Rev Dr Neichelle Guidry Spelman Sisters ChapelATLANTA (October 19, 2020) -- Now more than ever, students need spiritual grounding and sustenance as they navigate virtual learning during the ongoing pandemic.

Sisters Chapel, the spiritual center of Spelman College, is working to make sure students are spiritually centered through virtual weekly worship services, monthly lunch-and-learn sessions, mid-week prayer and meditation, and one-on-one pastoral care services, all via Zoom video conferencing.

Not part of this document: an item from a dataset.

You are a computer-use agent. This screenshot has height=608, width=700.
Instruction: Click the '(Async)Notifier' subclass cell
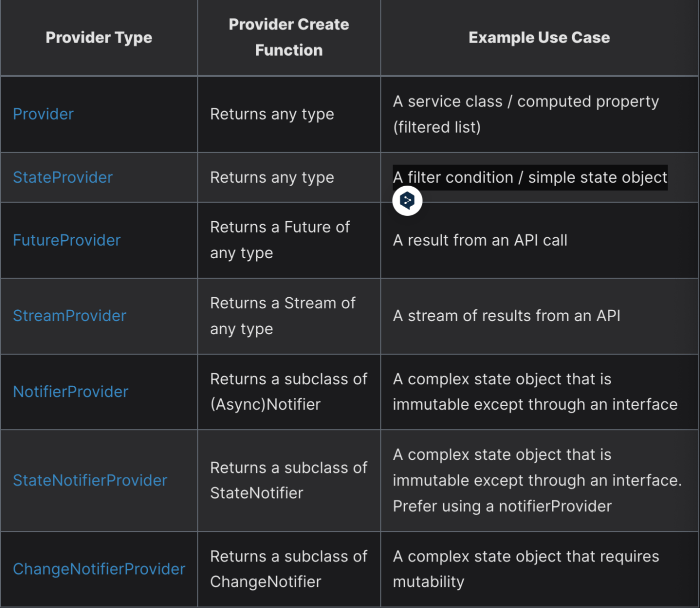pos(289,392)
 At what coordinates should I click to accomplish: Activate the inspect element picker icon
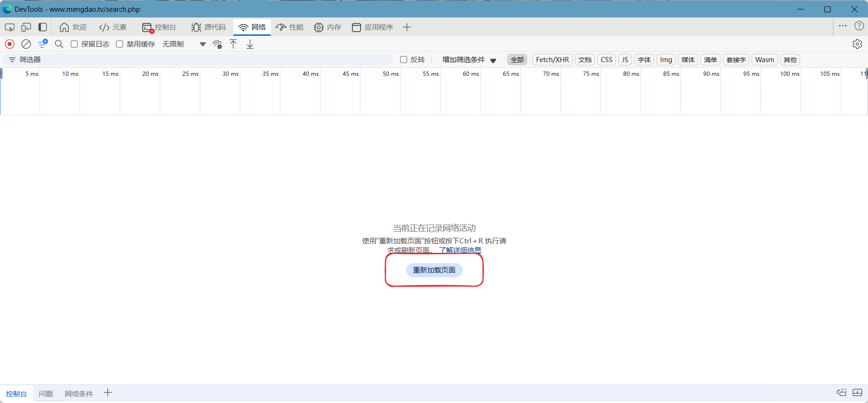(9, 27)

“It’s been really interesting to hear what students are experiencing [during the pandemic],” said Rev. Neichelle Guidry, Ph.D., dean of the chapel and director of Spelman’s WISDOM Center.  “For so many, when we are in person, their world is Spelman. They get the privilege and the luxury of just focusing on school, extra curriculars and whatever jobs they may have. Since they’ve been home, many of them have had to balance being students, babysitters and, in some cases, find ways to help their families bring in finances. In many ways, it’s like an archetype of real life.”

Sunday chapel services are broadcast at 11 a.m. on YouTube and Facebook and consist of prayer, music from longtime Spelman organist Dr. Joyce Johnson, and a sermon. The services attract about 300 people each week, said Rev. Guidry.

“Everyone is trying their best to provide fellowship and sisterhood while we are apart,” said Rev. Guidry, also known to students as Dean G.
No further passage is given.